Das OMV-Hauptquartier in Wien.
11 Mio. Euro Verlust im Halbjahr - Umsatz im 2. Quartal halbiert, Periodenüberschuss brach um 91 Prozent auf 58 Mio. Euro ein

Der coronabedingte Ölpreisverfall macht auch dem heimischen Öl- und Gaskonzern OMV schwer zu schaffen: Der Konzernumsatz halbierte sich im zweiten Quartal auf 3,14 Mrd. Euro, und das um Lagerhaltungseffekte bereinigte CCS Operative Ergebnis vor Sondereffekten brach um 86 Prozent auf 145 Mio. Euro ein. Im Halbjahr lag der Periodenüberschuss sogar mit 11 Mio. Euro unter der Nulllinie.

Der Periodenüberschuss schmolz im zweiten Quartal um 91 Prozent auf 58 Mio. Euro zusammen, das Ergebnis je Aktie von 1,66 Euro auf nur noch 7 Cent - das teilte das Unternehmen am Mittwoch mit.

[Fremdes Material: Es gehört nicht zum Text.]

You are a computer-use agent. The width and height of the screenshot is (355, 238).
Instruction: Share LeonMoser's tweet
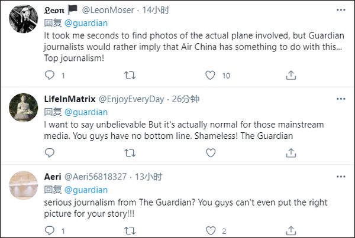point(291,75)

Über die erste Jahreshälfte betrachtet sanken die Konzernumsatzerlöse um 31 Prozent auf 7,898 Mio. Euro. Das CCS Operative Ergebnis vor Sondereffekten verringerte sich deutlich von 1,806 Mrd. Euro auf 844 Mio. Euro. Das Upstream-Ergebnis betrug -15 Mio. Euro (1-6/19: 1.043 Mrd. Euro).

Insgesamt geht die OMV für das Jahr 2020 weiterhin von einem durchschnittlichen Brent-Rohölpreis von 40 Dollar pro Fass aus - im Vorjahr hatte er 64 Dollar betragen. Der durchschnittlich realisierte Gaspreis wird nun für 2020 unterhalb von 10 Euro pro MWh erwartet, die vorherige Prognose lag bei 10 Euro, der durchschnittliche Preis im vergangenen Jahr betrug 11,9 Euro pro Megawattstunde.